Pela pesquisa da FGV, em 2006, por exemplo, a União tinha R$ 25,61 bilhões em recursos disponíveis de CPMF, já descontada a DRU. Desse montante, apenas R$ 20,89 bilhões tiveram despesa autorizada nas leis orçamentárias. Desse total, R$ 14,16 bilhões seriam destinados ao Ministério da Saúde e R$ 6,75 bilhões para o Ministério da Previdência. O estudo diz, porém, que os ministérios da Educação e da Defesa também receberam verbas provenientes da arrecadação da CPMF. "Foram R$ 556,15 milhões sem autorização em leis orçamentárias, o que representa 2,77% dos valores gastos com origem na CPMF", diz Tathiane. "Nesses dois ministérios os valores foram gastos com despesas com material de uso e consumo e com terceirização de serviços."

"Não é possível enxergar se os gastos com despesas de material e com terceirização de serviços estão ligados a projetos da área de saúde", diz de Santi. "Há muito pouca transparência para o cidadão comum sobre a destinação da CPMF."

Dentro do período analisado, o de 2005 foi o que apresentou uma diversidade maior de ministérios na destinação da CPMF. O estudo da FGV diz que naquele ano os ministérios da Educação, Defesa, Justiça, Fazenda, Planejamento, Desenvolvimento, Ciência e Tecnologia e Trabalho teriam recebido valores da CPMF sem previsão em lei orçamentária. O valor total distribuído a esses ministérios teria sido de R$ 1,15 bilhão.

Procurado, o Ministério do Planejamento diz, pela assessoria de imprensa, que não existe hipótese de aplicação dos recursos da CPMF fora dos destinos previstos na Constituição Federal. Em relação ao superávit primário, a assessoria diz que no fechamento do ano é possível que os recursos não tenham sido integralmente executados, gerando contabilmente um superávit. Nesses casos, porém, os recursos são utilizados no início do ano seguinte.

Segundo a pesquisa da FGV, do valor efetivamente gasto pelo Ministério da Saúde, praticamente a totalidade cobre despesas correntes e uma parcela muito pequena é aplicada em investimentos. Do período estudado, o índice mais alto de investimento dentre os recursos efetivamente gastos da CPMF aconteceu em 2005, com 0,62%.

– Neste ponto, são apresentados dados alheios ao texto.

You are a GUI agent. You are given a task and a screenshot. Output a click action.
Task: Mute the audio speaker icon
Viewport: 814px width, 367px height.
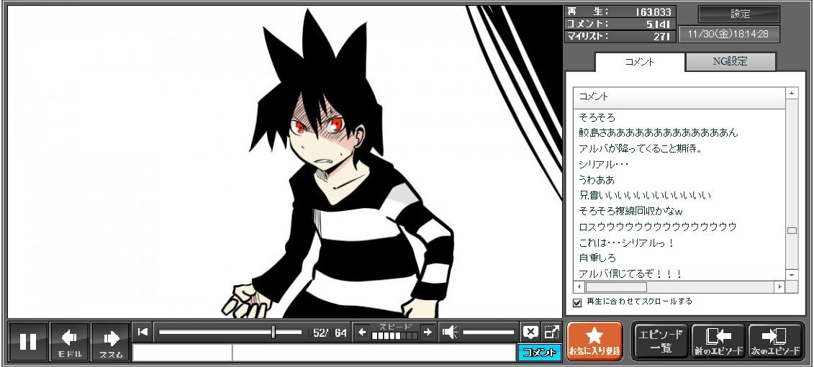[450, 332]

Raul Velloso, especialista em contas públicas, diz que esse direcionamento para as despesas correntes é o esperado quando-se refere à saúde. Grande parte dos gastos da pasta, explica ele, está na manutenção do Sistema Único de Saúde (SUS), o que gera despesas contabilizadas na rubrica de gastos correntes.

Tathiane lembra que a CPMF foi criada em 1996. Originalmente seus recursos tinham como destino único a saúde, mas sucessivas prorrogações também ocasionaram aumento de alíquota e o surgimento de outras finalidades. O problema, diz ela, é que a previsão constitucional, no caso da saúde, é muito ampla. "Falou-se simplesmente em saúde, o que permite a aplicação para diversas despesas que tenham alguma ligação com esse setor."

O estudo sobre a destinação da CPMF deve ser apresentado amanhã em evento da Escola de Direito da FGV.